What Section 162 does NOT relieve
Important: Section 162 relief covers CGT only. Three other taxes still apply:
- SDLT. The Ltd company is "buying" the properties from you. Full SDLT applies, including the 5% additional-property surcharge. For a £2M portfolio: ~£140,000+ of SDLT. This is usually the biggest single cost of incorporation.
- VAT. Residential rental is VAT-exempt so this is rarely an issue, but commercial property may be opted to tax and trigger VAT on transfer.
- Stamp duty on share allotment (different from SDLT) — minor, typically £5-£10.
The SDLT is often the deal-killer. A £2M portfolio with £140k of SDLT due on incorporation may not be worth doing even with £192k of CGT saved — net benefit £52k vs the substantial admin overhead. Specialist accountant modelling is essential.
Note: there's a narrow exemption from SDLT in some partnership-to-company transfers (Section 75 FA 2003), but it doesn't normally apply to sole-trader landlord incorporations. Specialist tax advice required if you're considering exploiting this.
The SDLT problem and how to manage it
SDLT on incorporation is typically 7-12% of the portfolio's market value (standard residential bands + 5% additional-property surcharge). For most landlords this exceeds the CGT saved.
Practical responses:
- Don't incorporate the existing portfolio. Leave existing properties personal; buy future properties through a new SPV from day one. This is the standard advice for most established landlords.

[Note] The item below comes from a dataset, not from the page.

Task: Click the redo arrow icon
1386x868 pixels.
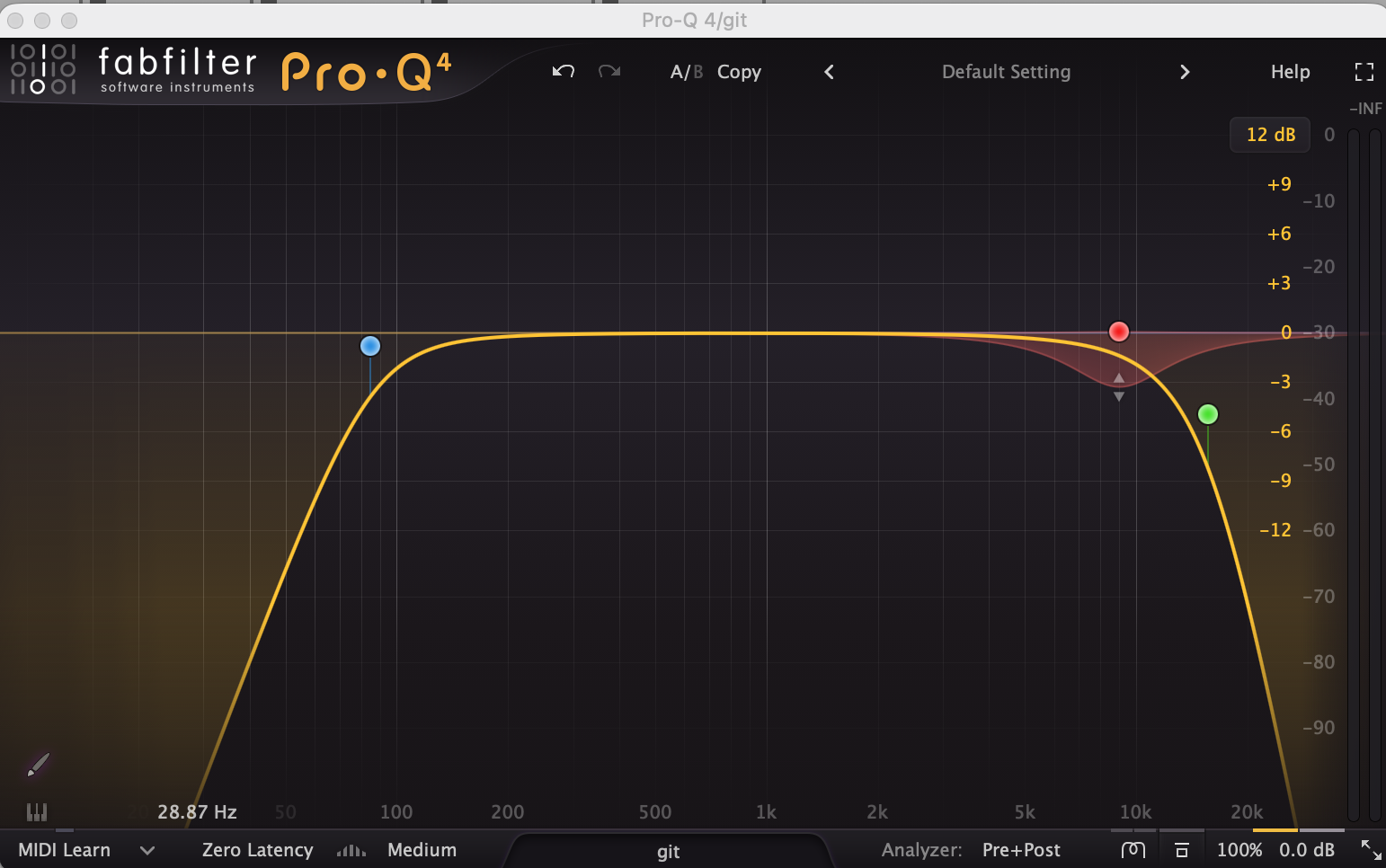Action: 609,72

- Partial incorporation. Move only the highest-gain properties (where CGT saved is largest relative to SDLT cost). Leave low-gain or low-value properties personal.

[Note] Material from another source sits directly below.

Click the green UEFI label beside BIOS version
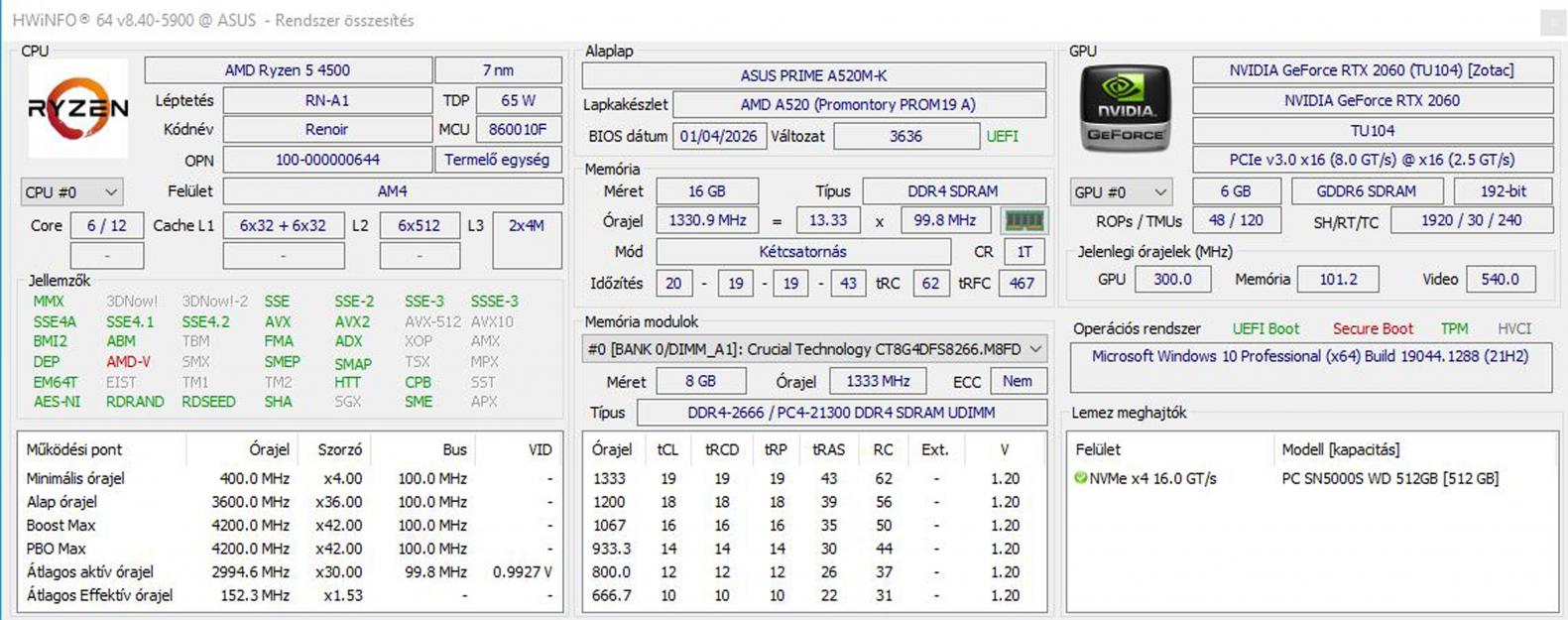 tap(1002, 136)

- Wait for low-gain moments. If you incorporate during a property-value dip, both CGT and the SDLT base are lower.
- Section 75 FA 2003 partnership-to-company route. If your portfolio is genuinely run as a partnership (e.g. with your spouse, with formal partnership agreement and partnership tax returns for 2+ years), the transfer from partnership to Ltd may qualify for SDLT group relief. The execution is technical — needs specialist advice and well-documented partnership history.
For most landlords, the answer is option 1: don't incorporate existing properties; start the Ltd company route for future acquisitions. The SDLT cost of full incorporation rarely justifies the CGT deferral except for very specific cases (large active business with significant deferred gains).

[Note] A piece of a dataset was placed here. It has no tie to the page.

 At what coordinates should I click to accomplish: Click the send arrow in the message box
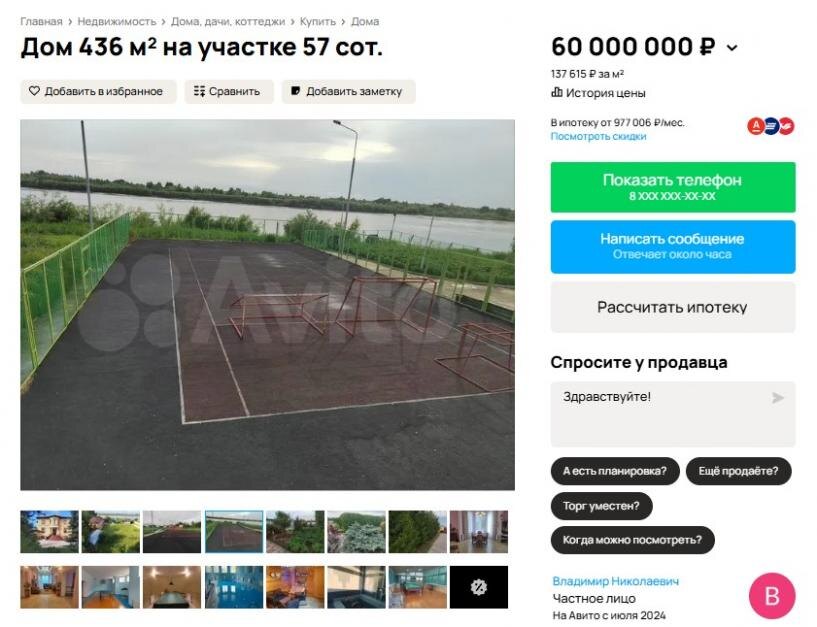(x=777, y=398)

Step-by-step incorporation process (if you proceed)
- Confirm 'business' status. Document your time commitment, portfolio composition and active management for at least 12-24 months before incorporation. Keep calendars, photos, contractor invoices, tenant communications. Specialist landlord accountant review essential.
- Set up the receiving SPV. Companies House incorporation, correct SIC code (68209), business bank account.
- Get current property valuations. RICS Red Book valuation for each property. Required for both Section 162 calculations and SDLT.
- Calculate the CGT that would otherwise be due. Confirm the relief is worth claiming vs the SDLT cost.
- Execute the transfer. Properties sold to SPV at market value. Conveyancing for each property (solicitor fees ~£600-£1,000 per property). SPV issues shares equal in value to the transfer minus any cash consideration.
- Settle SDLT. Within 14 days of completion. Use the additional-property rate; non-resident surcharge if applicable.
- Update the mortgages. Existing personal-name mortgages must be redeemed and replaced with SPV BTL mortgages. New lender(s) needed — see SPV mortgages. Significant cash needed for this step (deposit gap if LTV ratios differ).
- File Self-Assessment claim. Section 162 relief is automatic but document the position on your SA return for the year of transfer.
- Ongoing. SPV files annual accounts, CT600 and confirmation statement. Income flows differently (corporation tax + dividends rather than personal income tax).
Total incorporation cost for a typical 5-property portfolio: SDLT £40k-£100k + legal £3k-£5k + accountant £2k-£5k + mortgage arrangement fees £5k-£15k + valuations £2k-£4k. Order of £50k-£130k all-in. The CGT saved needs to materially exceed this for it to be worthwhile.